This list of states in the Holy Roman Empire includes any territory ruled by an authority that had been granted imperial immediacy, as well as many other feudal entities such as lordships, sous-fiefs and allodial fiefs. 

The Holy Roman Empire was a complex political entity that existed in central Europe for most of the medieval and early modern periods and was generally ruled by a German-speaking Emperor. The states that composed the Empire, while enjoying a unique form of territorial authority (called Landeshoheit) that granted them many attributes of sovereignty, were never fully sovereign states in the sense that term is understood today. In the 18th century, the Holy Roman Empire consisted of approximately 1,800 such territories, the majority being tiny estates owned by the families of Imperial Knights. This page does not directly contain the list but discusses the format of the various lists and offers some background to understand the complex organisation of the Holy Roman Empire. The lists themselves can be accessed via the alphabetical navigation box below; each letter will lead the reader to a page on which states of the Empire that began with that letter are listed.  For a more complete history of the empire, see Holy Roman Empire.

Table of states
While any such list could never be definitive, the list attempts to be as comprehensive as possible. It is sorted alphabetically and split into separate articles linked in the box below.

There is also a separate list of Free Imperial Cities, as well as a list of participants in the Imperial Diet as of 1792.

Key 
The "Circle" column shows the Imperial Circle (Reichskreis) that the state belonged to.
The "Bench" column shows where the state was represented in the Imperial Diet (Reichstag).
 

 
Note that in the "Circle" column, "n/a" denotes a state that had ceased to exist before the Reichsreform.
 
Other abbreviations used in the list are:

Definition of terms

Hochstift: the territory ruled by a bishop as a prince.
Imperial Abbey (Reichsabtei): an abbey with imperial immediacy. Its head was a Reichsabt, literally 'Imperial Abbot' or 'Abbot of the Empire'.  A monastery with similar status was a Reichskloster.
Imperial Circle (Reichskreis, plural Reichskreise): a regional grouping of states of the Holy Roman Empire, primarily for the purpose of organising a common defence and of collecting imperial taxes, but also as a means of organisation within the Imperial Diet.

---+---

• PROMPT 1
In the text on states of the Holy Roman Empire, could you rewrite the part starting at "There is also" and ending at "Imperial Diet (Reichstag).", putting "field" in place of "column"?

---+---

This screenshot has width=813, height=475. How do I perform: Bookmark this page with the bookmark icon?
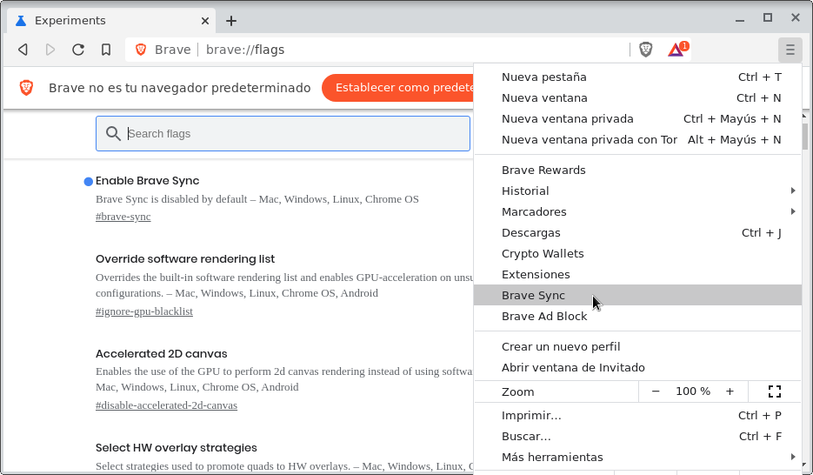106,50
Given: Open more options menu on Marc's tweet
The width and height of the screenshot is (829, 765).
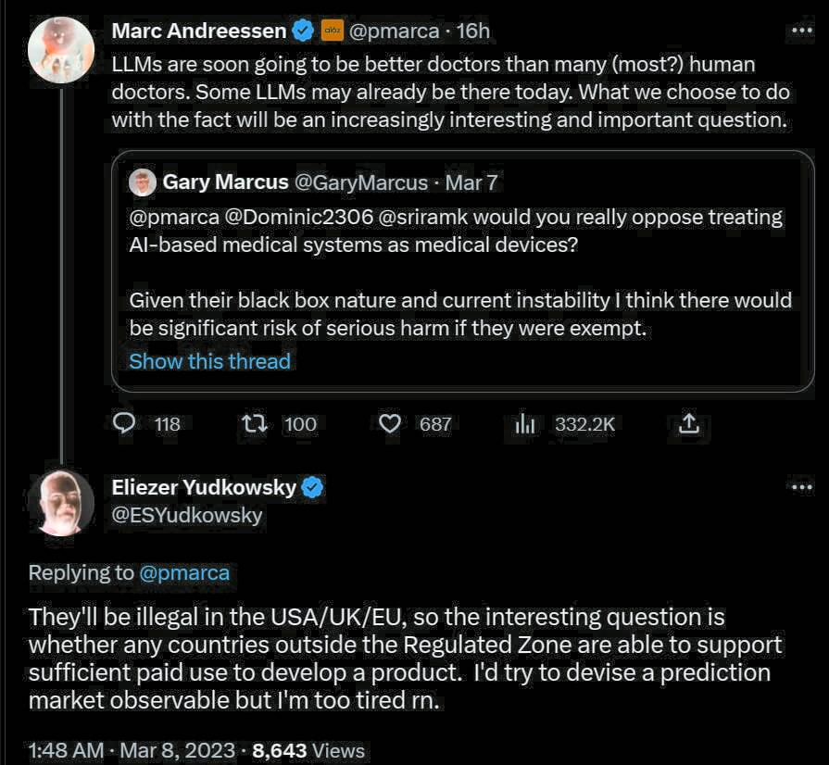Looking at the screenshot, I should coord(799,31).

---+---

• PROMPT 2
Can you return all the records above word for word, with the pictures left out?

• TASK RESULT 1
There is also a separate list of Free Imperial Cities, as well as a list of participants in the Imperial Diet as of 1792.

Key 
The "Circle" field shows the Imperial Circle (Reichskreis) that the state belonged to.
The "Bench" field shows where the state was represented in the Imperial Diet (Reichstag).

• TASK RESULT 2
This screenshot has width=813, height=475. How do I perform: Bookmark this page with the bookmark icon?
106,50
Given: Open more options menu on Marc's tweet
The width and height of the screenshot is (829, 765).
Looking at the screenshot, I should coord(799,31).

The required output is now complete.